The statement coincides with a national day of actions, walkouts and strikes by Amazon and other essential frontline workers demanding health and safety protections on the job.

“While most of us get to stay home and wait out the pandemic, thousands of low-wage Amazon workers are showing up every day and risking their lives to keep Jeff Bezos’ facilities running,” said Sandra Fulton, government relations director for Free Press. “A disproportionate number of these frontline workers are members of Black and brown communities that have been hardest hit by COVID-19. Amazon must do more to protect its workers of color, and recognize and reward their many sacrifices. Instead, it’s firing them for exercising their legally protected rights to organize and protest for safe and healthy working conditions.”

“Our public health and societal well-being require that workers have the power to speak up in these moments, to call attention to employer practices that create unsafe working conditions made more dangerous by the current crisis, and to refuse to work in deadly worksites,” said Rebecca Dixon, executive director of the National Employment Law Project. “We cannot allow Amazon to retaliate against whistleblowers and silence a disproportionately Black, Latinx, and indigenous workforce, which, in the face of hazardous conditions, is courageously declaring ‘We will not accept this,” defending both worker and public health."

“Black and brown workers have always been essential for our nation’s economy and public health, but their voices are too often silenced,” said Myaisha Hayes, campaign director at MediaJustice. “During this crisis, Amazon and other employers are willing to make this ‘essential work’ a death sentence for Black and brown frontline workers. This blatant disregard for the safety and wellbeing of Black and brown bodies is business as usual for Amazon, who already profits from mass surveillance of over-policed communities through their partnerships with ICE and local law enforcement. On May Day, we stand in solidarity with Amazon workers who are striking, organizing, and taking direct action at the risk of their jobs because they understand what is truly at stake: the health and safety of their communities”

“People from across the political spectrum can agree on this: essential workers are our first line of defense against corruption, greed, and dangerous conditions that put public health at risk.
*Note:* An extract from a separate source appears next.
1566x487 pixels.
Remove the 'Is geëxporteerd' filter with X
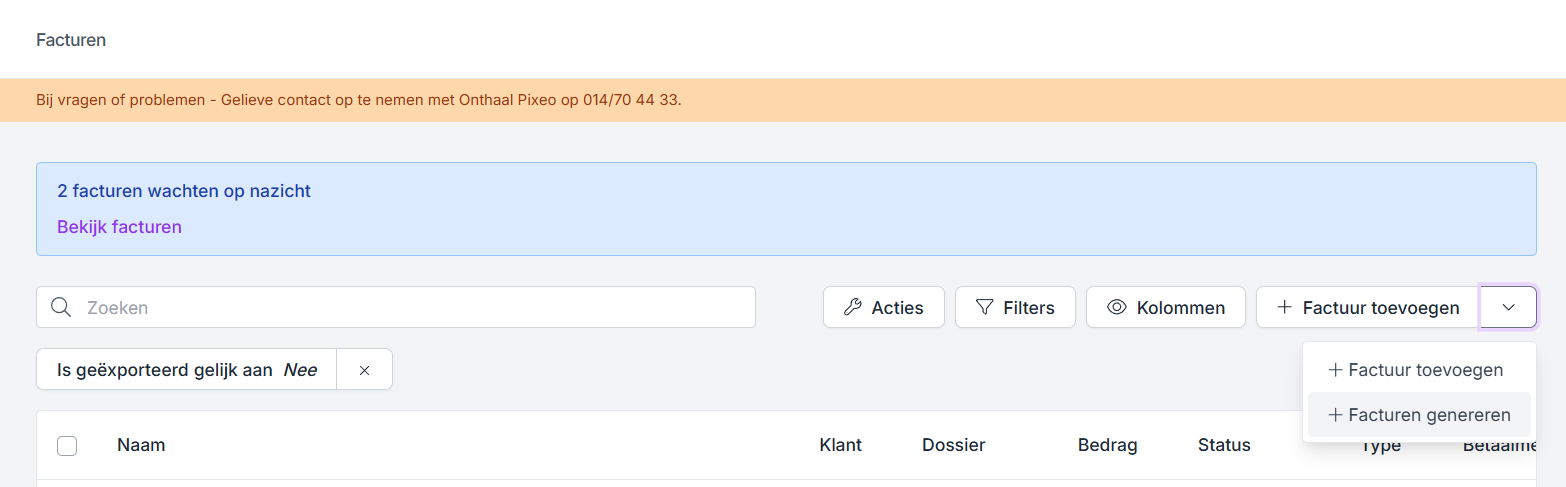pos(364,370)
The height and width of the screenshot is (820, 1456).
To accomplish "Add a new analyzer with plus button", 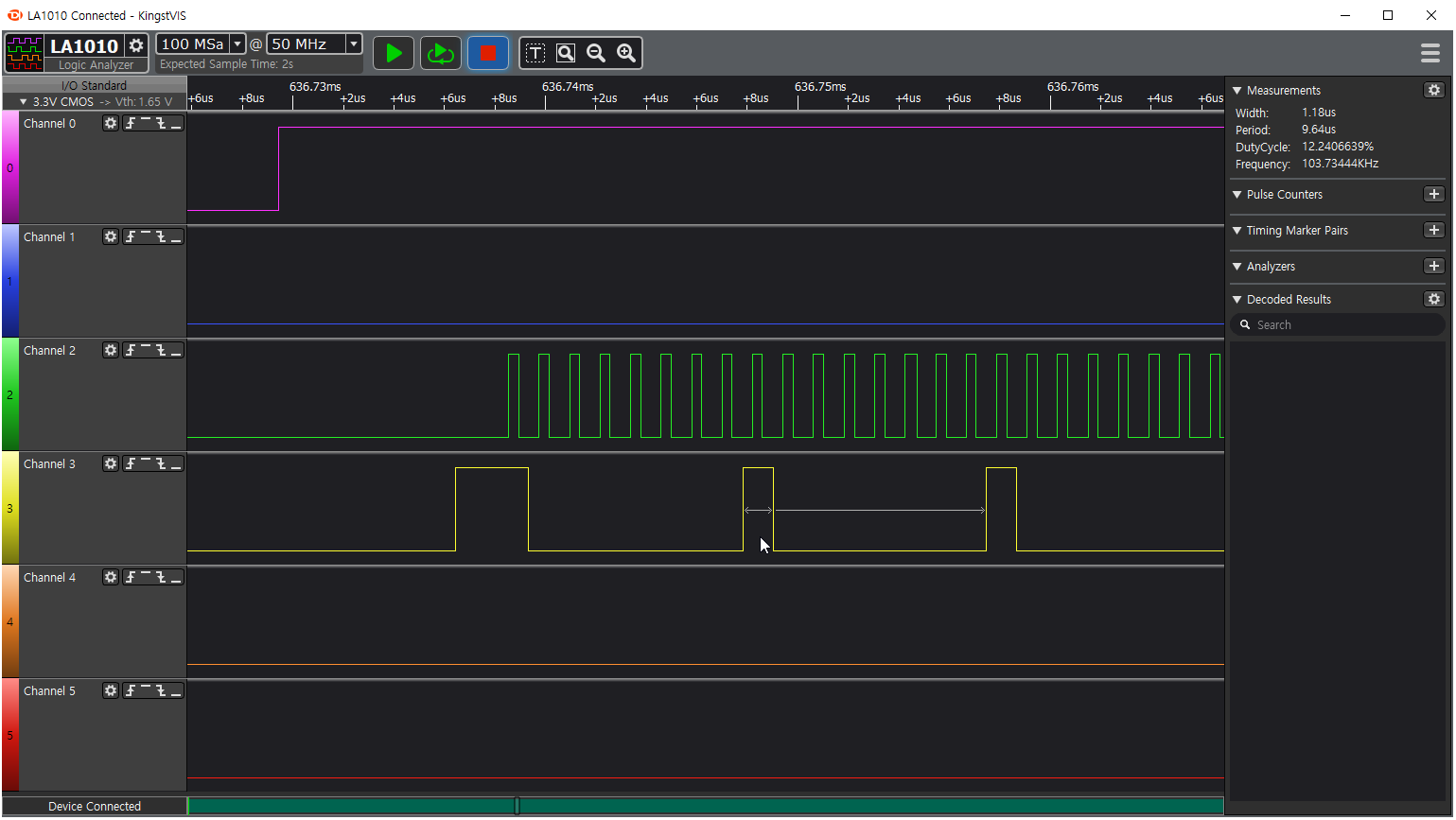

Now more than ever we need workers to feel safe speaking out when they see their employers engaging in practices that could lead to loss of life, said Evan Greer, deputy director of Fight for the Future. “It’s essential we put policies in place to ensure all frontline workers are protected and any violations of these protections trigger an automatic investigation. It’s the only way we’ll stop companies, like Amazon, from retaliating against whistleblowers and using surveillance to clamp down on workers self-organizing. Anything less is a threat to the safety of workers and the public at large.”

“Black, brown, Muslim, immigrant workers are already heavily surveilled in their neighborhoods and in their homes," said Lau Barrios, campaign manager at MPower Change. "Amazon surveilling essential workers and firing whistleblowers who are bringing to light the horrific public health conditions inside Amazon warehouses in the middle of the deadly COVID-19 pandemic is appalling—but unsurprising. Amazon is already a leader in powering surveillance and state violence, as they provide technology for ICE’s detention-deportation machine and partner with police departments via their doorbell camera, Ring. Amazon workers are organizing and taking unprecedented direct action to demand the bare minimum safety conditions because they understand and care about the health of our communities—not the richest man in the world’s bottom line. This May Day, it’s imperative that we stand with Amazon workers. Worker health is community health—and it’s absolutely a racial justice issue.”

In recent weeks, a slew of stories have revealed the appalling extent of Amazon’s disregard for its workers. In addition to firing workers who were outspoken against dangerous conditions at company facilities, top Amazon executives planned to smear one of those let go. The company has also shut down internal employee communications to prevent workers from organizing.